TASK BRIEF:
What is needed here is an exact repetition of the records below, beginning at the line that has "Принять (607, 2552)" and stopping after the line that has "Screenshot is 1736x2148.".

GIVEN RECORDS:
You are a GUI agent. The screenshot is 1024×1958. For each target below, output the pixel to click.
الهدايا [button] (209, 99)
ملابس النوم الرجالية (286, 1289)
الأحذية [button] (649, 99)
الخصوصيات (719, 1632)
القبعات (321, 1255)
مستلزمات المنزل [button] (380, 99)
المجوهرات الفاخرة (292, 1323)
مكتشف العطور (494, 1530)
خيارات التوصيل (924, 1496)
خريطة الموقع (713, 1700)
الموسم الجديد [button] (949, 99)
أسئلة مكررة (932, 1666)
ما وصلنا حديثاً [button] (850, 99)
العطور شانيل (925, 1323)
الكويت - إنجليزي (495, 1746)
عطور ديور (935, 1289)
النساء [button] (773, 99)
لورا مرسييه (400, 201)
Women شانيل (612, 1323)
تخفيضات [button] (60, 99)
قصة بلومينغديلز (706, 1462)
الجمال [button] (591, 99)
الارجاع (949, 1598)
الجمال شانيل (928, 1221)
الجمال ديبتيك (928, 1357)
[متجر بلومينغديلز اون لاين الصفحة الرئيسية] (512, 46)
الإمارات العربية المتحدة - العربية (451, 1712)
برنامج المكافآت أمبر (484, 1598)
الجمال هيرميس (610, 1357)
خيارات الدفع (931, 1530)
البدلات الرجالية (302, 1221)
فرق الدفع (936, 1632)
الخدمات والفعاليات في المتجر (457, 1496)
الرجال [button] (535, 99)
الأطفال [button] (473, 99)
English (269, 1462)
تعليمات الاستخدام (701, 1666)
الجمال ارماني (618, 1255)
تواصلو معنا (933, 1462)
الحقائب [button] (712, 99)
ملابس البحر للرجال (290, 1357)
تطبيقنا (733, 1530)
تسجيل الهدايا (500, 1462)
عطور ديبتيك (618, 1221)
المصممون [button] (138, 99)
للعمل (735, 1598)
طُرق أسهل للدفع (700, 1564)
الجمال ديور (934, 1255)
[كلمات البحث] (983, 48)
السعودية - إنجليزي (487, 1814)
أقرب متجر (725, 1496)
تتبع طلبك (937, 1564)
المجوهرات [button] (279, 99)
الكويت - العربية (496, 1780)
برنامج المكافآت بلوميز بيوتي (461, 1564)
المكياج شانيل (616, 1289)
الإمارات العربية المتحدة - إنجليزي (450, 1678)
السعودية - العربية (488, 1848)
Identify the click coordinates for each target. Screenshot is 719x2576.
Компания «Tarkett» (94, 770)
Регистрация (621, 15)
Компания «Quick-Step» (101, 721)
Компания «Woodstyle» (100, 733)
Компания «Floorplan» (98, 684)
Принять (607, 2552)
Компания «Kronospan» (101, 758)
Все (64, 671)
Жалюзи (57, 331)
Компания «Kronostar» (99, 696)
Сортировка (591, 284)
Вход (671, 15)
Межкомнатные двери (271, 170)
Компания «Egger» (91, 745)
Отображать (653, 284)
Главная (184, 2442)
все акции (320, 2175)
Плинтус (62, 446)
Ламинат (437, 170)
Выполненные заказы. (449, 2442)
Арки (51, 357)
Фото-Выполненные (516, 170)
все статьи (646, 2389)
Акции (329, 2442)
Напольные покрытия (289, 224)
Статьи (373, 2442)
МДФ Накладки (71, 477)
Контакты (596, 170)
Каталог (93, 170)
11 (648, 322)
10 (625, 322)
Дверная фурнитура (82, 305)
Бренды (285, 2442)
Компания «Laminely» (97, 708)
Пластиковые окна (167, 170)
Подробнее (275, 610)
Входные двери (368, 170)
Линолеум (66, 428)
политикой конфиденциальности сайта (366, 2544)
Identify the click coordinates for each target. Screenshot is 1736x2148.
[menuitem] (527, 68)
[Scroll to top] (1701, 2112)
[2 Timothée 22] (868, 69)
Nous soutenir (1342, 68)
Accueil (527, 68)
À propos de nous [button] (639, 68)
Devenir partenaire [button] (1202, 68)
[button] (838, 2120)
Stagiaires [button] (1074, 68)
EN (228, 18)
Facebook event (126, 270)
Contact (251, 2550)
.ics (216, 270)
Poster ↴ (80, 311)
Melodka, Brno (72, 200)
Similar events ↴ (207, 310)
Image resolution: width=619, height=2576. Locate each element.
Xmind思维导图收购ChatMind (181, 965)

RESULT OF THIS EXERCISE:
Принять (607, 2552)
Компания «Kronospan» (101, 758)
Все (64, 671)
Жалюзи (57, 331)
Компания «Kronostar» (99, 696)
Сортировка (591, 284)
Вход (671, 15)
Межкомнатные двери (271, 170)
Компания «Egger» (91, 745)
Отображать (653, 284)
Главная (184, 2442)
все акции (320, 2175)
Плинтус (62, 446)
Ламинат (437, 170)
Выполненные заказы. (449, 2442)
Арки (51, 357)
Фото-Выполненные (516, 170)
все статьи (646, 2389)
Акции (329, 2442)
Напольные покрытия (289, 224)
Статьи (373, 2442)
МДФ Накладки (71, 477)
Контакты (596, 170)
Каталог (93, 170)
11 (648, 322)
10 (625, 322)
Дверная фурнитура (82, 305)
Бренды (285, 2442)
Компания «Laminely» (97, 708)
Пластиковые окна (167, 170)
Подробнее (275, 610)
Входные двери (368, 170)
Линолеум (66, 428)
политикой конфиденциальности сайта (366, 2544)
Identify the click coordinates for each target. Screenshot is 1736x2148.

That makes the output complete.